Supplied material:
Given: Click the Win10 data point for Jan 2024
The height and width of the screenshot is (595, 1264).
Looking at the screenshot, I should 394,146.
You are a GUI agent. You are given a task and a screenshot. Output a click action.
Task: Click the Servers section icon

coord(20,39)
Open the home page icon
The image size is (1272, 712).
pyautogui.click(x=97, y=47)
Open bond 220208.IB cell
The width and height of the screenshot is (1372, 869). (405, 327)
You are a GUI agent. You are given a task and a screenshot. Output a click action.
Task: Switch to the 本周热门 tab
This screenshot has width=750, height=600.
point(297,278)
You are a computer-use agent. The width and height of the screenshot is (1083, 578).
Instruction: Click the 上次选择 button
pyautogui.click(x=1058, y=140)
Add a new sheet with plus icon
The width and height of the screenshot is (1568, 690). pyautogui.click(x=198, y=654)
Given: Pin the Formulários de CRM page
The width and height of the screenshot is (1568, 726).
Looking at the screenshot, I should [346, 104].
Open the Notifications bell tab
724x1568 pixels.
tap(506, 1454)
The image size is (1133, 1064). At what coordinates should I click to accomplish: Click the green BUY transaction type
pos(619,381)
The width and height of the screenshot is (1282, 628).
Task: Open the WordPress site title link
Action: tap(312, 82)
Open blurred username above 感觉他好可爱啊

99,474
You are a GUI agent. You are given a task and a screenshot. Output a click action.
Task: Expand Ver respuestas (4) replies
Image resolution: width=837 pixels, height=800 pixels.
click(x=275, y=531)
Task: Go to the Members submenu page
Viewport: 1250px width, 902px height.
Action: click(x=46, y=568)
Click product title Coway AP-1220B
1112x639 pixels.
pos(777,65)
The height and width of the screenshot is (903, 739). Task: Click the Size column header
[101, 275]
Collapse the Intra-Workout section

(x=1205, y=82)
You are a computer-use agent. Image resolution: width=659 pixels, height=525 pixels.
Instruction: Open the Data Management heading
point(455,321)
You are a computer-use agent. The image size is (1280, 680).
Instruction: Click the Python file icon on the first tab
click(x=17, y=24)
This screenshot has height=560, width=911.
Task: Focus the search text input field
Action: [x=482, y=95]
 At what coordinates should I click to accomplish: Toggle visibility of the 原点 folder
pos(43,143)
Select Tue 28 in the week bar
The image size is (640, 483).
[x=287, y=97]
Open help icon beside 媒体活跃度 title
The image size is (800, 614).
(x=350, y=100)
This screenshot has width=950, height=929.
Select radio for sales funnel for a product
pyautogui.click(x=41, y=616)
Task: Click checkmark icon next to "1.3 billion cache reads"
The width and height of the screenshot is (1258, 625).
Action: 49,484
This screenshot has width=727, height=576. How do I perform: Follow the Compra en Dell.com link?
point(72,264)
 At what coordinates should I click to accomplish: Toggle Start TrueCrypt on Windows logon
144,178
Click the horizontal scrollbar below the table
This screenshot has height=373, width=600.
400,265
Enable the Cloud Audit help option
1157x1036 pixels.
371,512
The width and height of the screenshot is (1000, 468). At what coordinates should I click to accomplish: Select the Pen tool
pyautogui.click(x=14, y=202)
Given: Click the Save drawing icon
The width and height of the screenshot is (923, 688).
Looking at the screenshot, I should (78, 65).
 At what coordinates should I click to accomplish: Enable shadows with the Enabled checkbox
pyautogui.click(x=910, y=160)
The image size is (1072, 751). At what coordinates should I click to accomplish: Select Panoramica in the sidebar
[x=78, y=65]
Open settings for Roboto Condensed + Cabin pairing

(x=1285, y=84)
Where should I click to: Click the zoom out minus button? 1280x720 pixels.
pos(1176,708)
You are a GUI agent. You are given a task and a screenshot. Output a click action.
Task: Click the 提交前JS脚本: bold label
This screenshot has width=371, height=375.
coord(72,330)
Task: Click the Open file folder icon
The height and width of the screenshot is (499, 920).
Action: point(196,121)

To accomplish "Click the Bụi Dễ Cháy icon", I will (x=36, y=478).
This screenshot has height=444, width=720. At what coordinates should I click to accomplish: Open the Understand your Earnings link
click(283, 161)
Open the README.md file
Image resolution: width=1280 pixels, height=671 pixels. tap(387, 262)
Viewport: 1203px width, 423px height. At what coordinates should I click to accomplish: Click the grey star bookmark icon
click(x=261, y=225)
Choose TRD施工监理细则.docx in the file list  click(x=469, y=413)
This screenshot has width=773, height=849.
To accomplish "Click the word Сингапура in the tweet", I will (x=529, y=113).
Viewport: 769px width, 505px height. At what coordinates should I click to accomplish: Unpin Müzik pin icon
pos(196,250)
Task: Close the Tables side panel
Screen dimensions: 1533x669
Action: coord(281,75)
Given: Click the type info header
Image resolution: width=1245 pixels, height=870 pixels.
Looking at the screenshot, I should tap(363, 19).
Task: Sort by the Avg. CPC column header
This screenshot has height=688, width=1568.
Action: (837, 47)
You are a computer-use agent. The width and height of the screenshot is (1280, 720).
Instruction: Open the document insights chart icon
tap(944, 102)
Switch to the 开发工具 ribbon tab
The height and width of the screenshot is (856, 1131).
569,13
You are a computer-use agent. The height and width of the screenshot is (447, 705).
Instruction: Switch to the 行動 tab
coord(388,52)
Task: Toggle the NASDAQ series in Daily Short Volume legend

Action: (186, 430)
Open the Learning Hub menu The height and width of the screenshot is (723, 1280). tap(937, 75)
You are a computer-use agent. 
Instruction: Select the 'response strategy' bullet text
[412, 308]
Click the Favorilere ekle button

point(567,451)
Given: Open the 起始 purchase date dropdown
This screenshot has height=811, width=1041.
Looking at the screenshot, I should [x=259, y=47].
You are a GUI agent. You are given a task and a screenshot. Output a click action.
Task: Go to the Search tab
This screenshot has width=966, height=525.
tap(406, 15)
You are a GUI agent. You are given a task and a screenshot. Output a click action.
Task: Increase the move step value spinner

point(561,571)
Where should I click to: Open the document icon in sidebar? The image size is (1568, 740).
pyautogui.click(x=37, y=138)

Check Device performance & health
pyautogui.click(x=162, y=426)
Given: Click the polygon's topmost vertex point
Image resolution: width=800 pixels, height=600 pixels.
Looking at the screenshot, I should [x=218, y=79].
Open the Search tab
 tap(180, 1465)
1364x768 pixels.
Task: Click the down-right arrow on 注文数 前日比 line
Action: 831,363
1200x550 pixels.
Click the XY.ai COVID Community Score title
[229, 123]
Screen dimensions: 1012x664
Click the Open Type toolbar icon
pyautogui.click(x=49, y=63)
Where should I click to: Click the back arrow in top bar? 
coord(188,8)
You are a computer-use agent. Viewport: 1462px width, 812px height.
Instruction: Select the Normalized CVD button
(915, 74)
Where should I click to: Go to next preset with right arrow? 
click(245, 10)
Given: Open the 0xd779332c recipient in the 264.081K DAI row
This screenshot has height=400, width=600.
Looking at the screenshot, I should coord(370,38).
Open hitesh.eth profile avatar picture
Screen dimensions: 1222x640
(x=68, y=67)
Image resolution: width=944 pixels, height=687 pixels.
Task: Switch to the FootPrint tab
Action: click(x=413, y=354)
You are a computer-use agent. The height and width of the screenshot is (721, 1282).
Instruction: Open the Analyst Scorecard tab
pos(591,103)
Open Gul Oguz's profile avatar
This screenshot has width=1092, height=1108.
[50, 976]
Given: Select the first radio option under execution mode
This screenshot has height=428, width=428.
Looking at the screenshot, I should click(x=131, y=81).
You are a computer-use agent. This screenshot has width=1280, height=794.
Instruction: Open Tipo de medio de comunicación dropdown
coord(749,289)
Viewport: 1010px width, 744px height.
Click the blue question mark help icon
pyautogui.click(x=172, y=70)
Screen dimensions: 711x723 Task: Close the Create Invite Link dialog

Problem description: Reproduce each entry from the records above, character for character.

Task output:
Given: Click the Win10 data point for Jan 2024
The height and width of the screenshot is (595, 1264).
Looking at the screenshot, I should 394,146.
You are a GUI agent. You are given a task and a screenshot. Output a click action.
Task: Click the Servers section icon

coord(20,39)
Open the home page icon
The image size is (1272, 712).
pyautogui.click(x=97, y=47)
Open bond 220208.IB cell
The width and height of the screenshot is (1372, 869). (405, 327)
You are a GUI agent. You are given a task and a screenshot. Output a click action.
Task: Switch to the 本周热门 tab
This screenshot has width=750, height=600.
point(297,278)
You are a computer-use agent. The width and height of the screenshot is (1083, 578).
Instruction: Click the 上次选择 button
pyautogui.click(x=1058, y=140)
Add a new sheet with plus icon
The width and height of the screenshot is (1568, 690). pyautogui.click(x=198, y=654)
Given: Pin the Formulários de CRM page
The width and height of the screenshot is (1568, 726).
Looking at the screenshot, I should [346, 104].
Open the Notifications bell tab
724x1568 pixels.
tap(506, 1454)
The image size is (1133, 1064). At what coordinates should I click to accomplish: Click the green BUY transaction type
pos(619,381)
The width and height of the screenshot is (1282, 628).
Task: Open the WordPress site title link
Action: tap(312, 82)
Open blurred username above 感觉他好可爱啊

99,474
You are a GUI agent. You are given a task and a screenshot. Output a click action.
Task: Expand Ver respuestas (4) replies
Image resolution: width=837 pixels, height=800 pixels.
click(x=275, y=531)
Task: Go to the Members submenu page
Viewport: 1250px width, 902px height.
Action: click(x=46, y=568)
Click product title Coway AP-1220B
1112x639 pixels.
pos(777,65)
The height and width of the screenshot is (903, 739). Task: Click the Size column header
[101, 275]
Collapse the Intra-Workout section

(x=1205, y=82)
You are a computer-use agent. Image resolution: width=659 pixels, height=525 pixels.
Instruction: Open the Data Management heading
point(455,321)
You are a computer-use agent. The image size is (1280, 680).
Instruction: Click the Python file icon on the first tab
click(x=17, y=24)
This screenshot has height=560, width=911.
Task: Focus the search text input field
Action: [x=482, y=95]
 At what coordinates should I click to accomplish: Toggle visibility of the 原点 folder
pos(43,143)
Select Tue 28 in the week bar
The image size is (640, 483).
[x=287, y=97]
Open help icon beside 媒体活跃度 title
The image size is (800, 614).
(x=350, y=100)
This screenshot has width=950, height=929.
Select radio for sales funnel for a product
pyautogui.click(x=41, y=616)
Task: Click checkmark icon next to "1.3 billion cache reads"
The width and height of the screenshot is (1258, 625).
Action: 49,484
This screenshot has width=727, height=576. How do I perform: Follow the Compra en Dell.com link?
point(72,264)
 At what coordinates should I click to accomplish: Toggle Start TrueCrypt on Windows logon
144,178
Click the horizontal scrollbar below the table
This screenshot has height=373, width=600.
400,265
Enable the Cloud Audit help option
1157x1036 pixels.
371,512
The width and height of the screenshot is (1000, 468). At what coordinates should I click to accomplish: Select the Pen tool
pyautogui.click(x=14, y=202)
Given: Click the Save drawing icon
The width and height of the screenshot is (923, 688).
Looking at the screenshot, I should (78, 65).
 At what coordinates should I click to accomplish: Enable shadows with the Enabled checkbox
pyautogui.click(x=910, y=160)
The image size is (1072, 751). At what coordinates should I click to accomplish: Select Panoramica in the sidebar
[x=78, y=65]
Open settings for Roboto Condensed + Cabin pairing

(x=1285, y=84)
Where should I click to: Click the zoom out minus button? 1280x720 pixels.
pos(1176,708)
You are a GUI agent. You are given a task and a screenshot. Output a click action.
Task: Click the 提交前JS脚本: bold label
This screenshot has width=371, height=375.
coord(72,330)
Task: Click the Open file folder icon
The height and width of the screenshot is (499, 920).
Action: point(196,121)

To accomplish "Click the Bụi Dễ Cháy icon", I will (x=36, y=478).
This screenshot has height=444, width=720. At what coordinates should I click to accomplish: Open the Understand your Earnings link
click(283, 161)
Open the README.md file
Image resolution: width=1280 pixels, height=671 pixels. tap(387, 262)
Viewport: 1203px width, 423px height. At what coordinates should I click to accomplish: Click the grey star bookmark icon
click(x=261, y=225)
Choose TRD施工监理细则.docx in the file list  click(x=469, y=413)
This screenshot has width=773, height=849.
To accomplish "Click the word Сингапура in the tweet", I will (x=529, y=113).
Viewport: 769px width, 505px height. At what coordinates should I click to accomplish: Unpin Müzik pin icon
pos(196,250)
Task: Close the Tables side panel
Screen dimensions: 1533x669
Action: coord(281,75)
Given: Click the type info header
Image resolution: width=1245 pixels, height=870 pixels.
Looking at the screenshot, I should tap(363, 19).
Task: Sort by the Avg. CPC column header
This screenshot has height=688, width=1568.
Action: (837, 47)
You are a computer-use agent. The width and height of the screenshot is (1280, 720).
Instruction: Open the document insights chart icon
tap(944, 102)
Switch to the 开发工具 ribbon tab
The height and width of the screenshot is (856, 1131).
569,13
You are a computer-use agent. The height and width of the screenshot is (447, 705).
Instruction: Switch to the 行動 tab
coord(388,52)
Task: Toggle the NASDAQ series in Daily Short Volume legend

Action: (186, 430)
Open the Learning Hub menu The height and width of the screenshot is (723, 1280). tap(937, 75)
You are a computer-use agent. 
Instruction: Select the 'response strategy' bullet text
[412, 308]
Click the Favorilere ekle button

point(567,451)
Given: Open the 起始 purchase date dropdown
This screenshot has height=811, width=1041.
Looking at the screenshot, I should [x=259, y=47].
You are a GUI agent. You are given a task and a screenshot. Output a click action.
Task: Go to the Search tab
This screenshot has width=966, height=525.
tap(406, 15)
You are a GUI agent. You are given a task and a screenshot. Output a click action.
Task: Increase the move step value spinner

point(561,571)
Where should I click to: Open the document icon in sidebar? The image size is (1568, 740).
pyautogui.click(x=37, y=138)

Check Device performance & health
pyautogui.click(x=162, y=426)
Given: Click the polygon's topmost vertex point
Image resolution: width=800 pixels, height=600 pixels.
Looking at the screenshot, I should [x=218, y=79].
Open the Search tab
 tap(180, 1465)
1364x768 pixels.
Task: Click the down-right arrow on 注文数 前日比 line
Action: 831,363
1200x550 pixels.
Click the XY.ai COVID Community Score title
[229, 123]
Screen dimensions: 1012x664
Click the Open Type toolbar icon
pyautogui.click(x=49, y=63)
Where should I click to: Click the back arrow in top bar? 
coord(188,8)
You are a computer-use agent. Viewport: 1462px width, 812px height.
Instruction: Select the Normalized CVD button
(915, 74)
Where should I click to: Go to next preset with right arrow? 
click(245, 10)
Given: Open the 0xd779332c recipient in the 264.081K DAI row
This screenshot has height=400, width=600.
Looking at the screenshot, I should coord(370,38).
Open hitesh.eth profile avatar picture
Screen dimensions: 1222x640
(x=68, y=67)
Image resolution: width=944 pixels, height=687 pixels.
Task: Switch to the FootPrint tab
Action: click(x=413, y=354)
You are a computer-use agent. The height and width of the screenshot is (721, 1282).
Instruction: Open the Analyst Scorecard tab
pos(591,103)
Open Gul Oguz's profile avatar
This screenshot has width=1092, height=1108.
[50, 976]
Given: Select the first radio option under execution mode
This screenshot has height=428, width=428.
Looking at the screenshot, I should click(x=131, y=81).
You are a computer-use agent. This screenshot has width=1280, height=794.
Instruction: Open Tipo de medio de comunicación dropdown
coord(749,289)
Viewport: 1010px width, 744px height.
Click the blue question mark help icon
pyautogui.click(x=172, y=70)
Screen dimensions: 711x723 Task: Close the Create Invite Link dialog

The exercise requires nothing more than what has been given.